Some of the technical content on this site is only available in English.

Assigning keys to users in Nebula Beta

Overview

Salto Nebula supports multiple types of contactless key technologies. In addition to physical keys such as fobs, keycards or wristbands, you can also assign digital keys to users for them to use on their mobile devices.

Each key, whether physical or digital, securely encodes the same access rights that are specific to each user and configured under the corresponding user profile in Nebula. For this reason, you must first create user profiles and configure their access rights before assigning keys to users.

Supported key types

You can assign four different types of keys to your users:

TypeDescription
KeyA physical contactless key such as a fob, keycard or wristband.
App keyA digital key residing in the Salto Nebula mobile app on an iOS or Android phone.
Apple Wallet keyA digital key residing in Apple Wallet, on either an iPhone or an Apple Watch.
PasscodeA numeric code that allows users to gain access via locks that are equipped with keypads.

Assigning keys

Once you've created a user and configured their corresponding access rights, click on the user's name to display the user profile screen and view the list of available key types.

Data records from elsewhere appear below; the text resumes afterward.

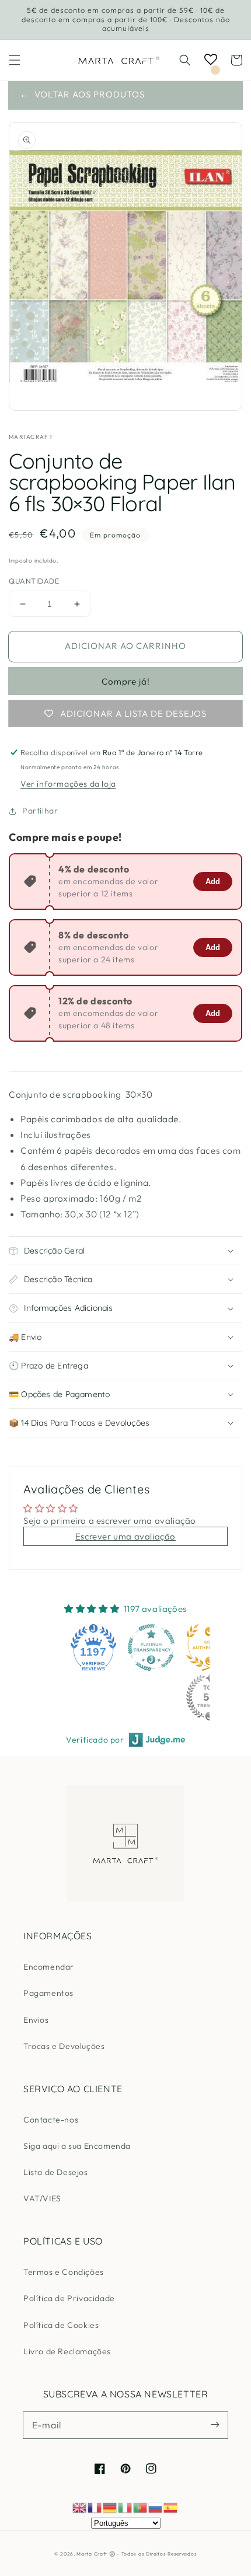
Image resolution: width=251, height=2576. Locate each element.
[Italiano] (125, 2506)
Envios (36, 2020)
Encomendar (48, 1966)
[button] (14, 60)
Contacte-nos (50, 2119)
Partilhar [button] (40, 810)
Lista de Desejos (55, 2172)
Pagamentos (48, 1993)
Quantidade (34, 580)
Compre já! (126, 681)
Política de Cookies (61, 2325)
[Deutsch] (110, 2506)
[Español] (171, 2506)
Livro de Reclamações (67, 2351)
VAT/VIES (42, 2198)
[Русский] (155, 2506)
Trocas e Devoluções (63, 2046)
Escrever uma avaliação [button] (125, 1536)
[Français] (95, 2506)
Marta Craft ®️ (95, 2554)
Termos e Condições (63, 2272)
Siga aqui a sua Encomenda (77, 2146)
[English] (80, 2506)
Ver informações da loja (68, 784)
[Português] (140, 2506)
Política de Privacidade (69, 2298)
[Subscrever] (215, 2425)
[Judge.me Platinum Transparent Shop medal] (151, 1647)
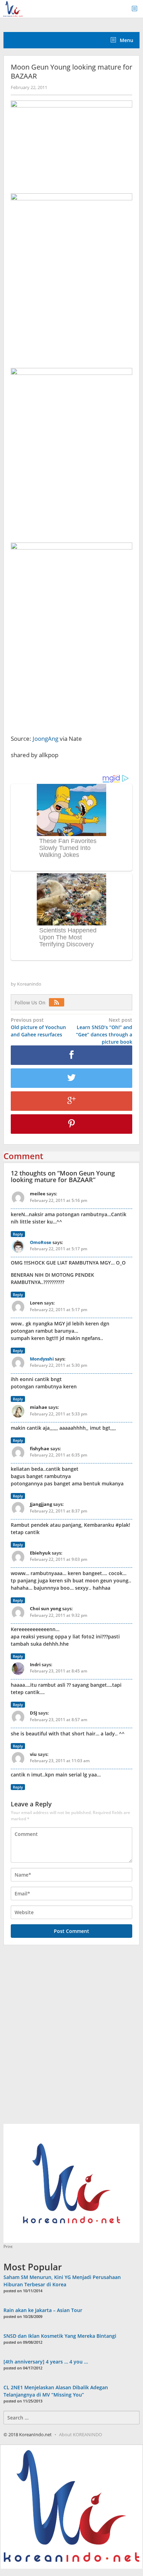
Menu (125, 40)
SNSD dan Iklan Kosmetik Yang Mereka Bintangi (59, 2336)
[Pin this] (71, 1124)
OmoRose (40, 1242)
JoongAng (45, 739)
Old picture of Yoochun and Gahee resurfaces (38, 1027)
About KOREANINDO (80, 2434)
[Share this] (71, 1055)
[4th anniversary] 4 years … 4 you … (45, 2361)
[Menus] (137, 9)
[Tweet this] (71, 1078)
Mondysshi (42, 1359)
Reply (18, 1234)
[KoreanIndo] (13, 8)
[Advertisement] (71, 2038)
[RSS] (58, 1002)
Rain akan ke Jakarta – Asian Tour (42, 2310)
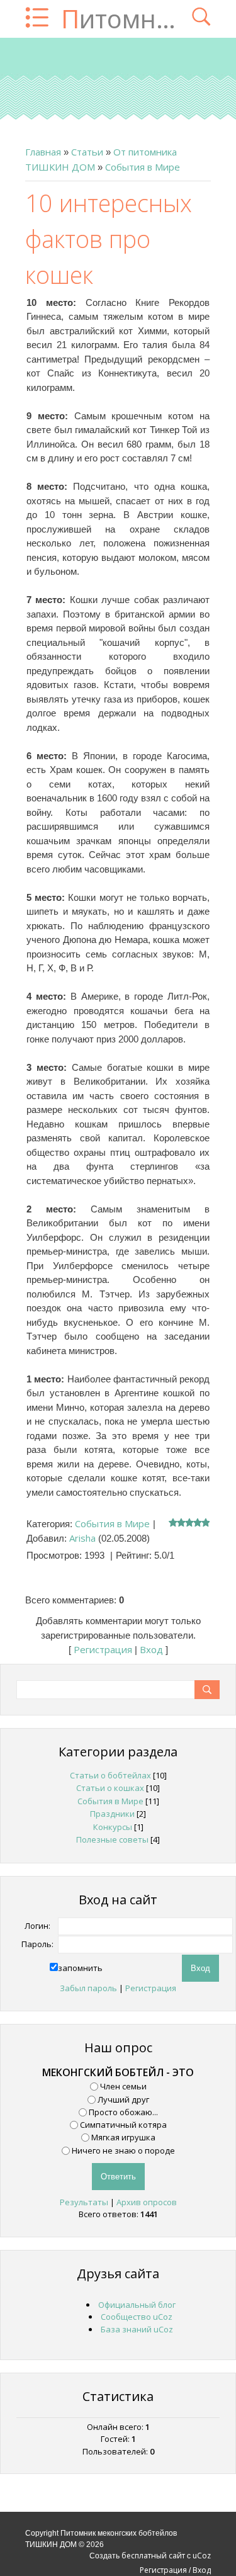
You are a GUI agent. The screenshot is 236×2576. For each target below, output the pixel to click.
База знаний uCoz (137, 2329)
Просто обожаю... (123, 2112)
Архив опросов (146, 2202)
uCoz (202, 2555)
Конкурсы (112, 1827)
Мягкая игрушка (123, 2137)
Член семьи (123, 2086)
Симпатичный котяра (123, 2124)
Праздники (112, 1813)
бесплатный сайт (153, 2555)
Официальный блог (137, 2304)
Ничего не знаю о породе (123, 2149)
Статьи (87, 151)
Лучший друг (123, 2098)
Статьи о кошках (110, 1788)
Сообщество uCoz (136, 2316)
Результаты (84, 2202)
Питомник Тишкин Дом (120, 18)
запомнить (80, 1968)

Assigning keysYou can see key status and the available key types on the user profile screen

Physical keys

You can assign different types of physical keys to your users such as fobs, keycards and wristbands.

There are 2 ways in Nebula to assign physical keys:

  1. Auto-assign: keys are automatically assigned to users by presenting them to an online access point.
  2. Using an encoder device.

These are described in more detail below:

Auto-assign

To auto-assign a physical key, enter the UID or serial number printed on the fob, card or wristband in the UID field located in the Key section of the user profile.

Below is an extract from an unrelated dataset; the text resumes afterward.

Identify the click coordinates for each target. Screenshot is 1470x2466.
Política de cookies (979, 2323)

Auto-assign key optionAuto-assign key option

Once you've entered the UID, the user's key becomes marked as Pending activation. The key will be automatically activated when it's presented to an online electronic lock for the first time.

Key pending activationThe key remains pending activation until the user presents it to an online access point

Make sure you use the correct 14-digit hexadecimal UID when auto-assigning a physical key. If you enter an incorrect 14-digit code, you may see that the key is marked as Pending activation. However, if the code is incorrect, when the user presents their key to an online access point it will not be activated.

In the same way, if you enter a UID that is already being used by another key, an error message displays indicating that the key cannot be assigned.

Note that if you use the auto-assign feature and you have an encoder in the system, you can also activate the key by placing it on the encoder and pressing the Update button. The Auto-assign / Encode tab only displays if there is an active encoder in the system.

Encode

The Encode option allows you to assign a physical key using an encoder device like the Salto NCoder. Before you can assign keys using an encoder, you must first set up and configure the encoder. The Encode option only displays if you have one or more encoders created in your installation.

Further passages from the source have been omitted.